=== Document text ===

The album's title track “Horrifier” is next and it stays true to the punk metal form, with Wednesday’s vocal rasp reminding listeners of the metal god Kory Clark of WARRIOR SOUL fame. Nice song, with a catchy AF verse, pre-chorus and chorus and a relentless chugging riff that should cause fits in a live scenario. “Horrifier” would rank #2 thus far. “Hell Is Coming” goes all kinds of groove metal in its main riff, harkening Dimebag and the nordic king Zakk Wylde, creating a metal bedrock for Wednesday's rhythmic wails. Cool tune with a nasty guitar solo, still horror-driven of course, just not that staple Eddie Cochran-meets-THE CRAMPS we grew up on. “Halfway To The Grave” is more inline with the standard horror pop punk standard, featuring a strong and catchy vocal performance, especially in the verse, could be a Sunset Strip jam from 1988. The chorus is infectious as is the bulk of the song. It's well crafted and touches so many classic elements that it's a top tier number and certainly an album favorite for me. “Christine, Fury In The Night” is simply brilliant. If not for the song title alone, c’mon, Christine “Fury In The Night”! The car was a Plymouth Fury for Pete’s sake. And then the jam is tight, metal laden with that horror punk underpinnings and Wednesday's wailing the horror movie vocals. This one is really heavy, yet so catchy and smartly written and performed. The albums closer, “The Other Side”, a “power ballad”, paying homage to loved ones lost is delivered perfectly, yet only could be done so by Wednesday with his monster voice, so raspy and emotional, I feel gut punched every time I spin it. That said, the song is still heavy, but more so pop metal/punk and again the tempo is a more moderate arena rock vibed affair. A very nice, yet sad song with a real nifty breakdown that falls back into the pre-chorus. This one clocks in at over 5 minutes, not a common place for WEDNESDAY 13 tracks that normally clock in in the 3:30 to 4 minute area.

In summary, although the record takes a few tangents that are a little less poppy and certainly dabbling in industrial and metal, overall the sentiment is still there, and if you like your music dripping with horror themes and slathered with cursing then look no further as rock n roll is alive and kicking, or tied up and trying to beat its way out of your trunk in Horrifier, an album that should be acquired, spun liberally and enjoyed whole heartedly. Well done Mr. 13, horns up to you sir, the Stephen King of rock n roll.

=== Information given ===

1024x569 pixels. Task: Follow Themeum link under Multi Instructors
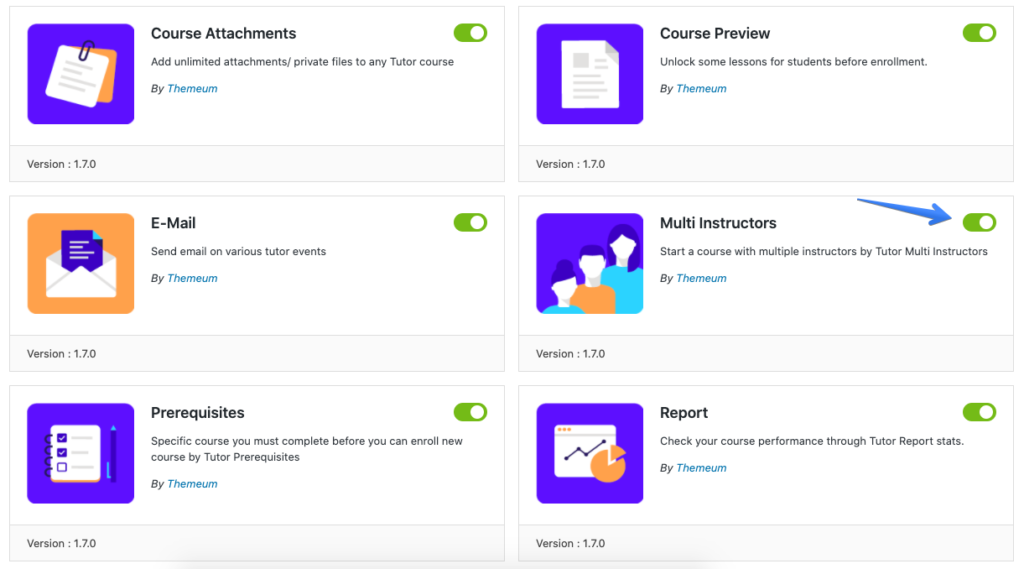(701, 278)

===
=== Information given ===

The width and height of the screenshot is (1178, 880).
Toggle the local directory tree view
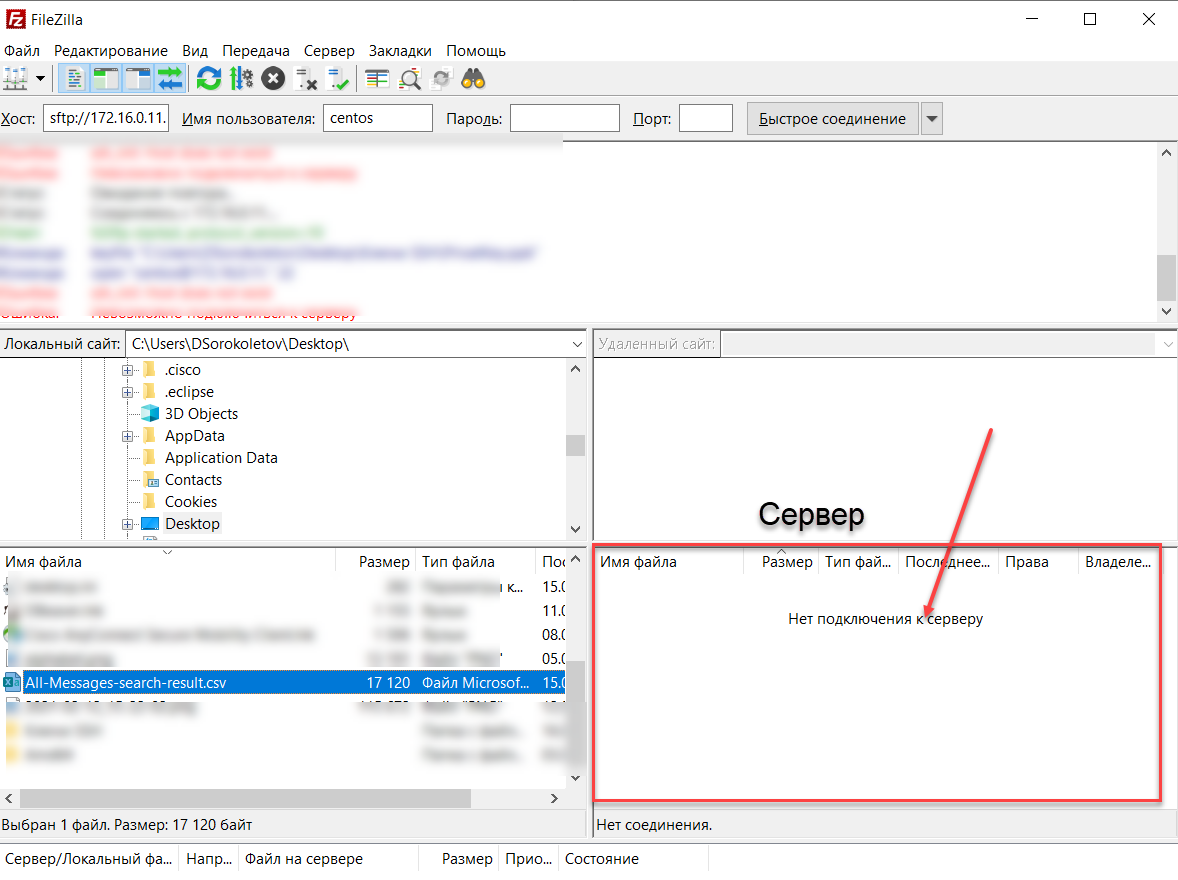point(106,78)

===

Description of the task » Return the passage of the album review verbatim, starting with "In summary, although" and going on through "rock n roll.".

Reply to the task »
In summary, although the record takes a few tangents that are a little less poppy and certainly dabbling in industrial and metal, overall the sentiment is still there, and if you like your music dripping with horror themes and slathered with cursing then look no further as rock n roll is alive and kicking, or tied up and trying to beat its way out of your trunk in Horrifier, an album that should be acquired, spun liberally and enjoyed whole heartedly. Well done Mr. 13, horns up to you sir, the Stephen King of rock n roll.